[PATCH] D40310: Restructure how we break tokens.

Tue Nov 28 02:53:52 PST 2017

krasimir added inline comments.

================
Comment at: lib/Format/ContinuationIndenter.cpp:1525
+  if (!DryRun)
+    Token->adaptStartOfLine(0, Whitespaces);
+
----------------
If we indent here, shouldn't that also change ContentStartColumn?

================
Comment at: lib/Format/ContinuationIndenter.cpp:1557
         if (LineIndex < EndIndex - 1)
+          // The last line's penalty is handled in addNextStateToQueue().
           Penalty += Style.PenaltyExcessCharacter *
----------------
How does the last line's penalty get handled in addNextStateToQueue()?

================
Comment at: lib/Format/ContinuationIndenter.cpp:1565

-      // Check if compressing the whitespace range will bring the line length
-      // under the limit. If that is the case, we perform whitespace compression
-      // instead of inserting a line break.

- - - - - - -

Please set down the patch review word for word, everything from "[PATCH] D40310: Restructure" down to "also change ContentStartColumn?".

- - - - - - -

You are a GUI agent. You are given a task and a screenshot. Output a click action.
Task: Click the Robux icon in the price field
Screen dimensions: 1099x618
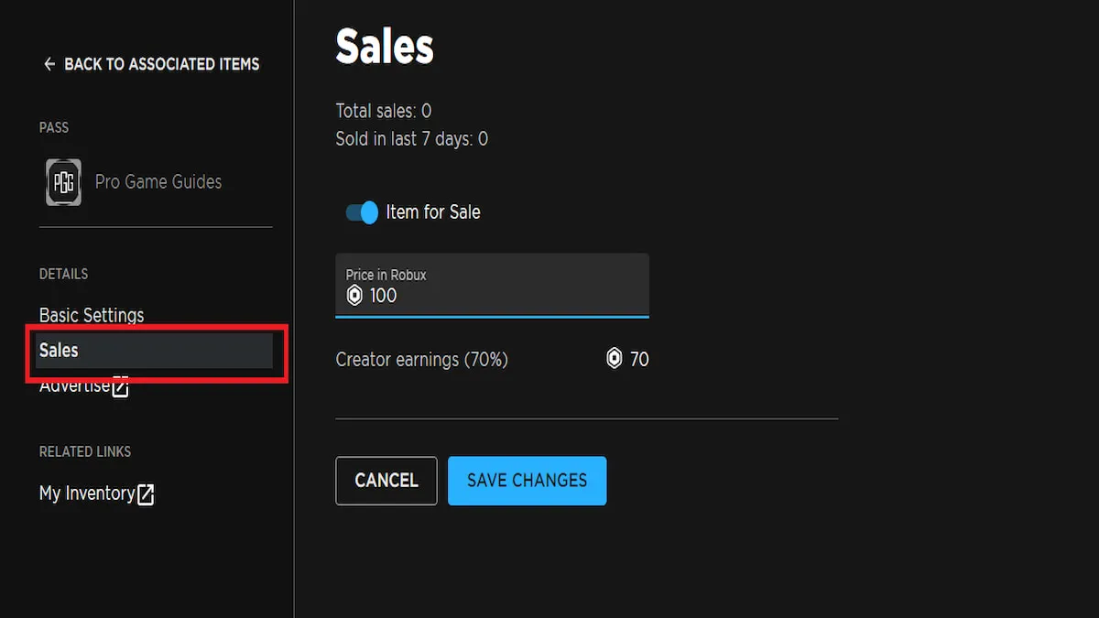tap(355, 296)
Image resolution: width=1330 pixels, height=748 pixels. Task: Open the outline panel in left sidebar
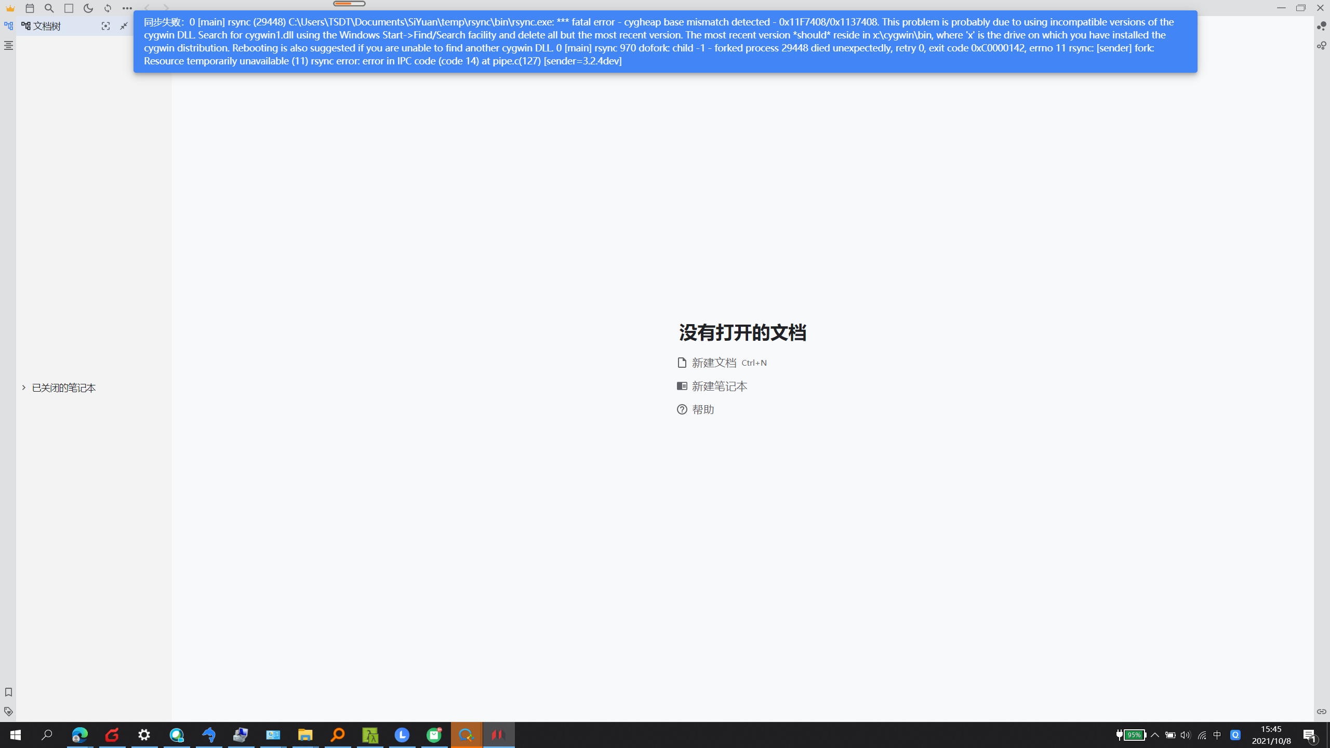[8, 46]
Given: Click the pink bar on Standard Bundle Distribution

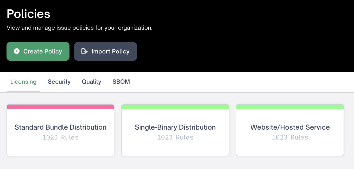Looking at the screenshot, I should (x=60, y=107).
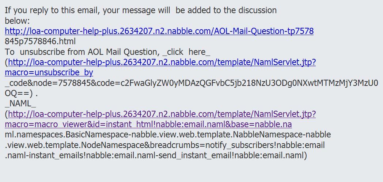The height and width of the screenshot is (182, 383).
Task: Click the "845p7578846.html" text
Action: click(40, 41)
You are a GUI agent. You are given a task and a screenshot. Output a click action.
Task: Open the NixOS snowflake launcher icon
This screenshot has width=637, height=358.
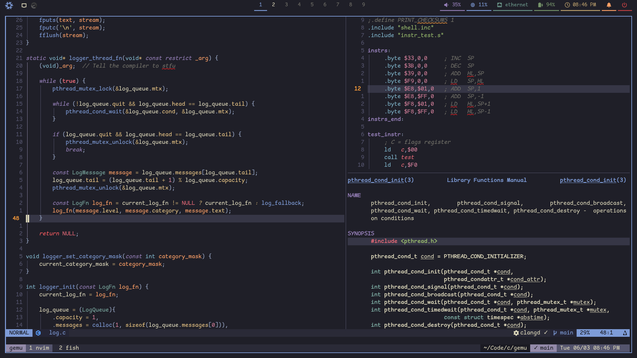click(x=9, y=5)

- - - - - - -

→ Output of the task:
[PATCH] D40310: Restructure how we break tokens.

Tue Nov 28 02:53:52 PST 2017

krasimir added inline comments.

================
Comment at: lib/Format/ContinuationIndenter.cpp:1525
+  if (!DryRun)
+    Token->adaptStartOfLine(0, Whitespaces);
+
----------------
If we indent here, shouldn't that also change ContentStartColumn?